A few times, his questions made me a bit nervous, like when he persisted in knowing when and even if I planned to propose to my wife, Hannah — while she sat in the backseat with Mrs. Berman. “What are you waiting for? Don’t waste the opportunity,” he’d say.
He asked questions just as much as he told stories.
For two people from as different of generations as we were, our conversation topics were as endless as they were unorthodox. We talked about his advice on marriage, how he made his fortune, the many trips to Israel he made with Max Fisher, and his regrets and failures in business.
He told me the story in detail about his meeting at the White House with President Bush and Max Fisher in 1989 to help free Russian Jews.
And one of my favorite stories was about his time at “that small school in Cambridge” where he lived down the hall from a man he described as a “privileged ass” who “liked the girls as much as his mirror …” After a brief and calculated pause, he would go on to lament, “but I suppose he did OK for himself.” That man, of course, was President John F. Kennedy.

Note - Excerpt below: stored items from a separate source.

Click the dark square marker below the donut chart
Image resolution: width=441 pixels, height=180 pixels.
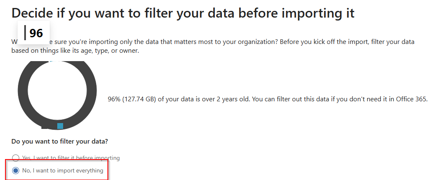(x=44, y=126)
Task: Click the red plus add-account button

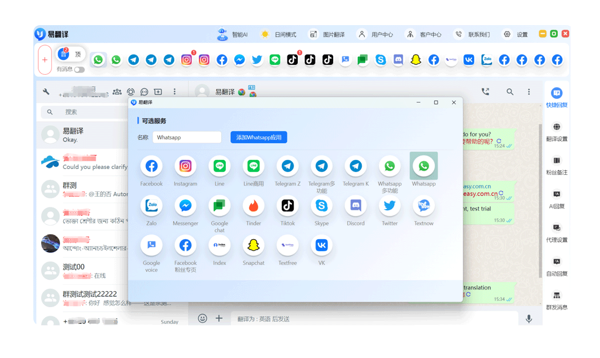Action: click(45, 59)
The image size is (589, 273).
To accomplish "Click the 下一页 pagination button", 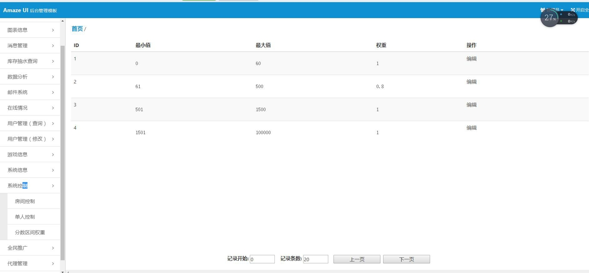I will [x=406, y=259].
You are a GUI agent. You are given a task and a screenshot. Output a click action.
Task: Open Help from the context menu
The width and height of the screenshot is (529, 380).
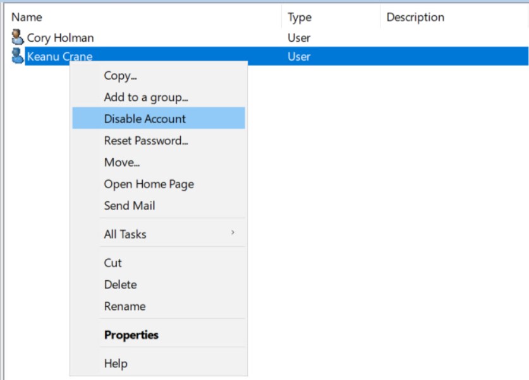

He gave me stories, too. Once I picked up the Bermans at The Max following an event. As I saw them both come out the front entrance, I got out of the car to help Mrs. Berman. When I turned around, Bill had vanished amidst the bustling crowd, nowhere to be seen. I had several moments of concern and panic. Then I saw him, again emerging from The Max. This time with a small bundle in his hand.
“I went back to get you cookies,” he said. “You’ve got to try these. They’re delicious!” That was Bill, always thinking about others.
Advice And Good Choices
Bill loved to give me advice, especially when it came to my legal studies and law career. While I was in law school, the routine was that I would typically drop him off Downtown, go study in the law library and then pick him up when he was ready to go home. If it was exam season and I was slightly rattled, Bill loved to share what he viewed as the most efficient way to obtain a law degree.

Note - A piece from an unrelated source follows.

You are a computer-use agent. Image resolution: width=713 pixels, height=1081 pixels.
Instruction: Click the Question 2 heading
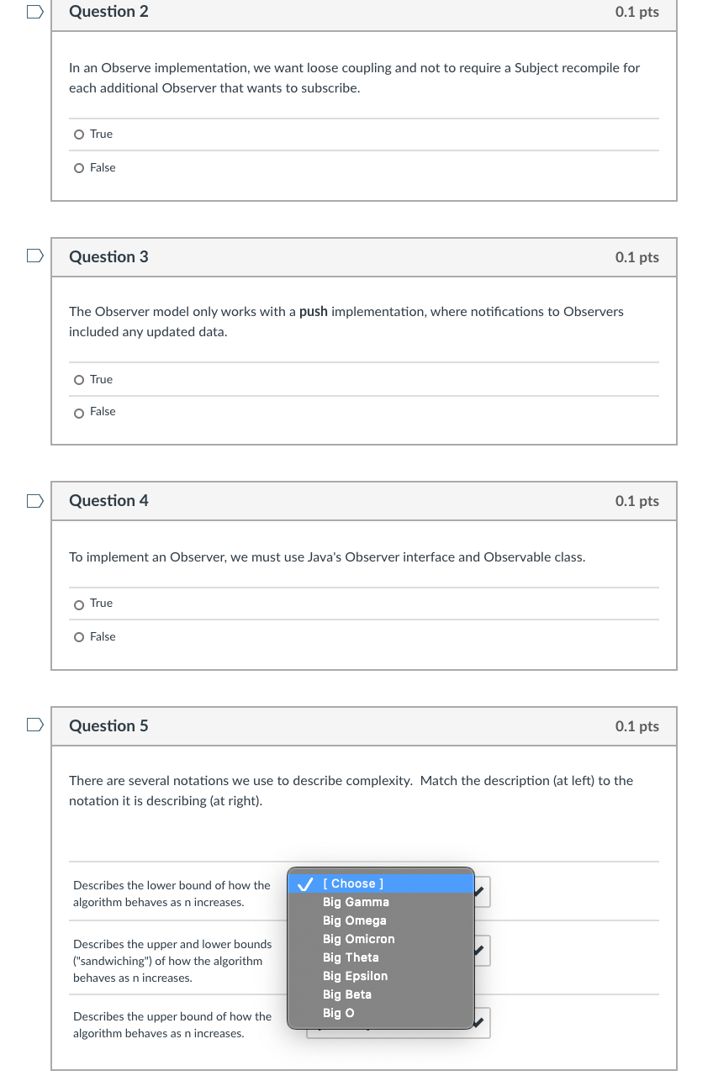pos(108,12)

“You know, if you were rich and important like me, they would just give you a degree,” he’d say. “You do know that they gave me a law degree from Wayne? I never had to take those tests like you — you’re doing it all wrong.”

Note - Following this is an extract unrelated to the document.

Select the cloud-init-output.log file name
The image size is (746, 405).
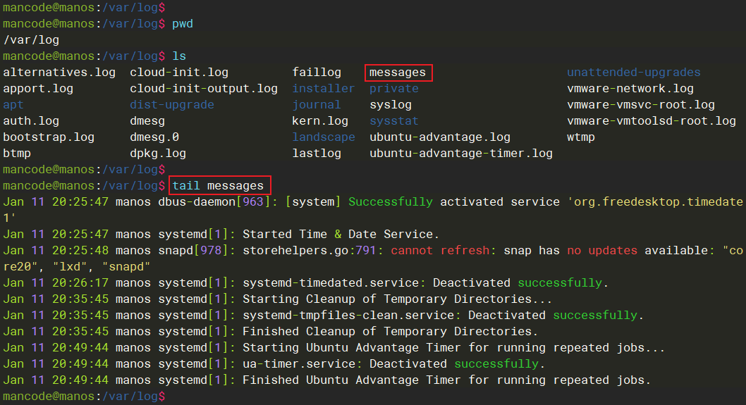(x=204, y=89)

Quite honestly, he would know. Over 99 years of life, Bill seemed to do it all right. This was especially true when it came to choosing his bride of 66 years, Madge.
About two years ago, with more than 64 years of marriage under his belt, there was no doubt Bill still appreciated the wisdom of his choice.
Hannah and I received a chatty call from Bill, who was in Florida at the time. It was Valentine’s Day and he shared his plans for a dinner for two in a beautiful restaurant with his bride, Madge. When he told us he had made calls to a half-dozen places to find a suitable reservation, my wife started to cry.
This was incredible — a 97-year-old man determined to find the right place to take his bride of 64 years for dinner on Valentine’s Day. It was beautiful.
I often chuckle when I think about my initial reaction to driving the Bermans. I had it all figured out. A couple in their 90s would make for an early evening, giving me plenty of time to take my girlfriend (now wife, Hannah) out afterwards. There was one problem — neither Bill nor Mrs. Berman knew the concept of “early bird special.”
My nights with the Bermans didn’t end at 7 p.m.; that’s when they started, and I wouldn’t be dropping them off until after 11 p.m. Eventually, Hannah just started coming with us. After we would drop Bill and Mrs. Berman off at whatever event they were attending, Hannah and I would go out to dinner ourselves, and then, remarkably, would still have time to kill before we would get the call that they were ready to be picked up.
Eventually, they loved Hannah so much that we just started going out as a foursome, double dating. Looking to also give her some advice, Bill never failed to ask Hannah what she was “doing with a fella like [me].”
After we were married, he started telling her, “I tried to warn you — you should have listened to me.”
Hannah and I are eight months into our own marriage now, and there are no two individuals better fit to be role models for a long and loving marriage than Bill and Mrs. Berman.
I asked Bill if he had advice for Hannah and me before our wedding. After a brief pause, Bill’s response was “make sure there is film.” Apparently, at his wedding to Mrs. Berman 66 years before, the photographer had forgotten the film — there are no photos.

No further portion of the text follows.